TAP to allow Greek DEPA to cut off BOTAS contract supplies
BAKU, Azerbaijan, Aug.3
By Leman Zeynalova – Trend:
The realization of phase 1 of the Trans Adriatic Pipeline (TAP) will considerably enhance the ability of Greece to cope with future supply crises, reduce the aggregate cost of its imports by allowing DEPA to cut off its relatively more expensive BOTAS contract supplies, and increase market openness and competition, Trend reports with reference to the the book titled “The Southern Gas Corridor and its importance for South-East Europe”.
TAP will allow Greece to reduce its Russian imports from a high of 56.25 percent of demand in 2017 to less than 50 percent in 2020, while Bulgaria will limit its own net import dependence on Russia by a much higher degree reducing it by as much as 33 percent, the authors believe.

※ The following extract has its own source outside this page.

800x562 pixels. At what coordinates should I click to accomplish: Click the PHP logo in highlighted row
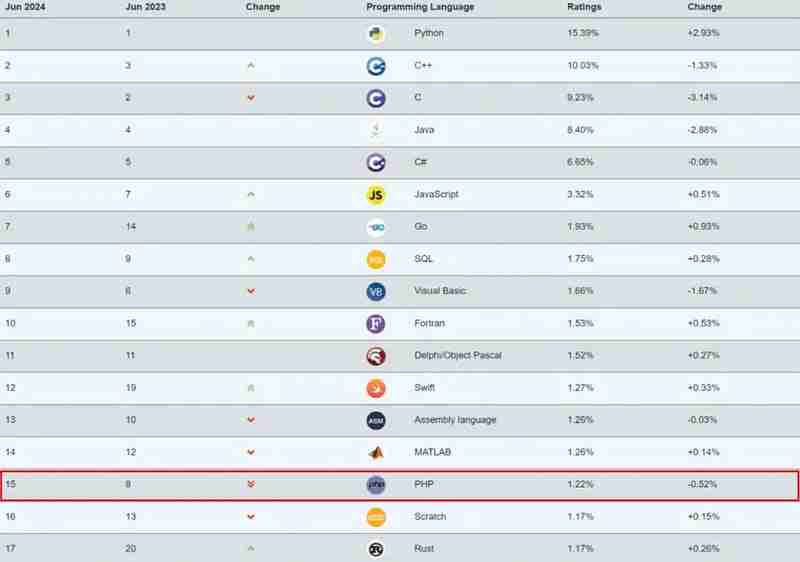376,484
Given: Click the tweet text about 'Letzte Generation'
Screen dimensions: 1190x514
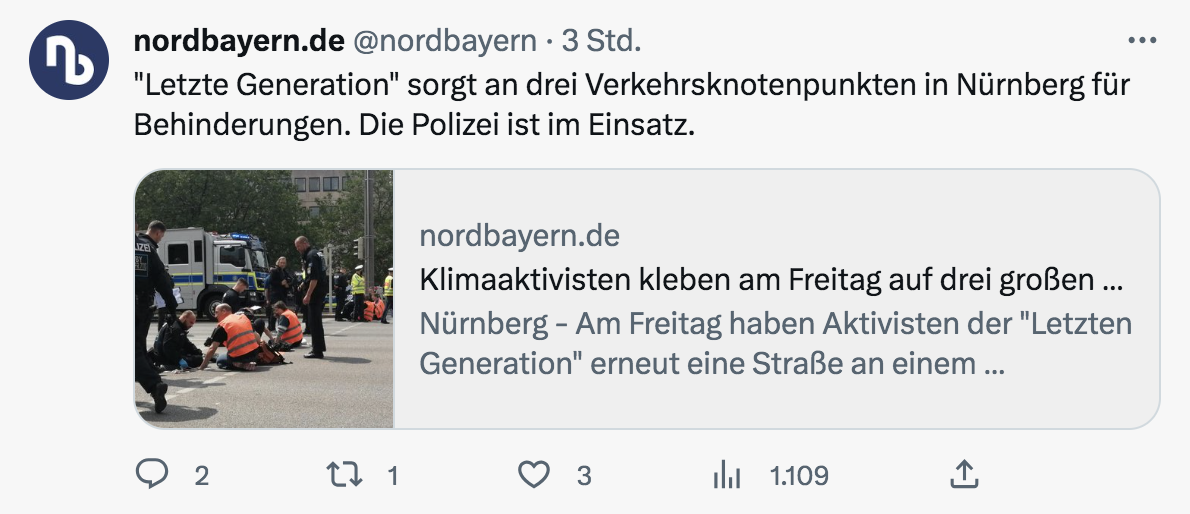Looking at the screenshot, I should coord(630,84).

“Future exports from Azerbaijan’s existing fields, including Absheron, Shafag-Asiman, and Umid-Babek, that are expected to come on stream after the mid-2020s will allow for the expansion of TAP’s transportation capacity by another 10 bcm/y which will further increase the region’s import portfolio, potentially facilitating the gasification of West Balkan economies through the IAP (Ionian Adriatic Pipeline) or more likely the expansion of the IGB (Interconnector Greece Bulgaria) pipeline,” reads the book.
The authors predict that apart from increasing its security of supply, the construction of TAP will also help Greece fulfill another major goal of its foreign energy policy: the establishment of a South-North gas corridor that simultaneously achieves the interconnection of natural gas systems/markets from the Aegean Sea to the Danube and helps to partially shield Central European and Balkan states from the consequences of another disruption to Russian imports transitting through Ukraine.

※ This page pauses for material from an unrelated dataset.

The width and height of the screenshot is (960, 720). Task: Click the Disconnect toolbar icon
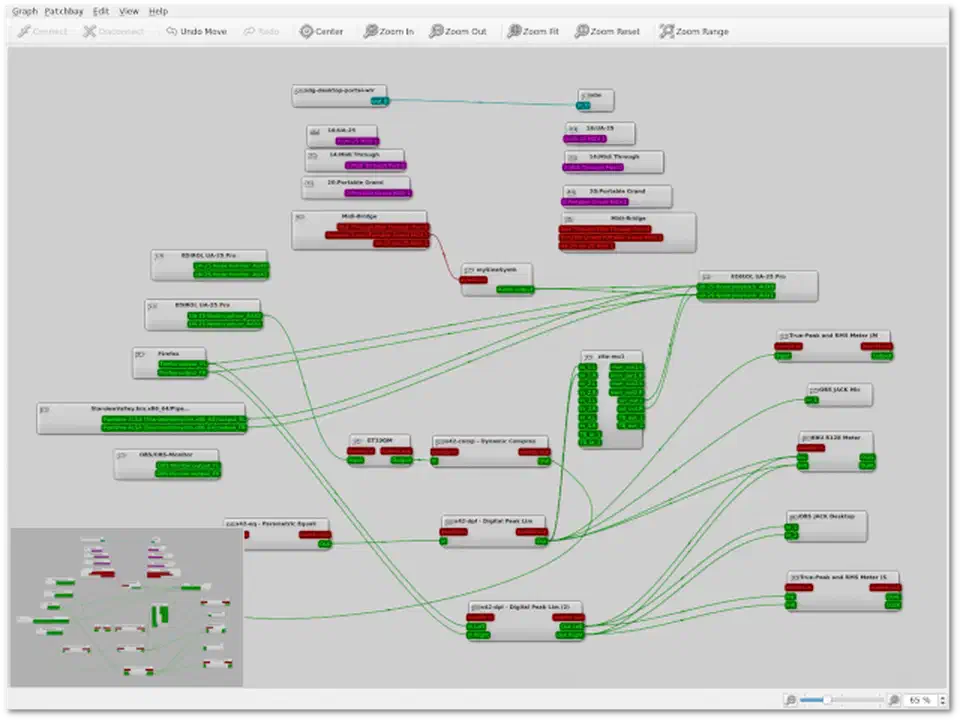click(x=113, y=31)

“This system, based on the construction of four 3 bcm/year capacity pipelines, would link Hungary with Greece via Bulgaria and Romania and provide all abovementioned intermediary markets with non-Russian imports via TAP and ITG (if its capacity it expanded). This system of interconnecting pipelines would also allow for the rapid reverse-flow of gas in case of another major gas supply/transit crisis like the January 2009 Russian-Ukrainian crisis.”
TAP project, worth 4.5 billion euros, is one of the priority energy projects for the European Union (EU). The project envisages transportation of gas from Azerbaijan's Shah Deniz Stage 2 to the EU countries.

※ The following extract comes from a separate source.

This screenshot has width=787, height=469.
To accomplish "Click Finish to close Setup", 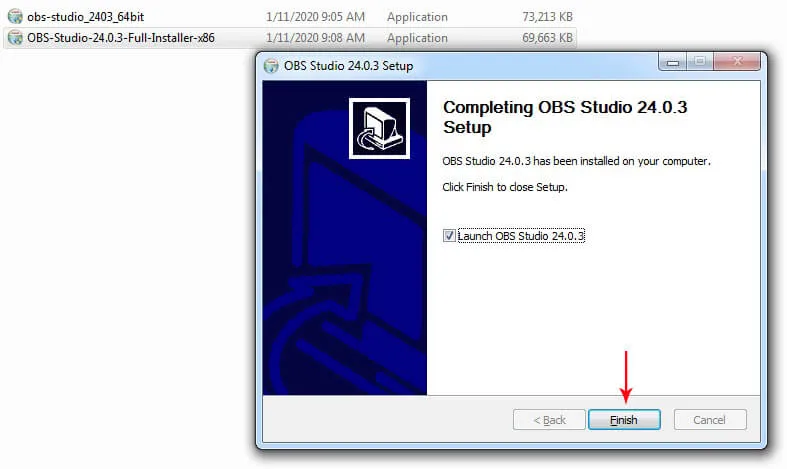I will (624, 420).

Connecting with the Trans Anatolian Pipeline (TANAP) at the Greek-Turkish border, TAP will cross Northern Greece, Albania and the Adriatic Sea before coming ashore in Southern Italy to connect to the Italian natural gas network.
The project is currently in its construction phase, which started in 2016.
Once built, TAP will offer a direct and cost-effective transportation route opening up the vital Southern Gas Corridor, a 3,500-kilometer long gas value chain stretching from the Caspian Sea to Europe.
TAP shareholders include BP (20 percent), SOCAR (20 percent), Snam S.p.A. (20 percent), Fluxys (19 percent), Enagás (16 percent) and Axpo (5 percent).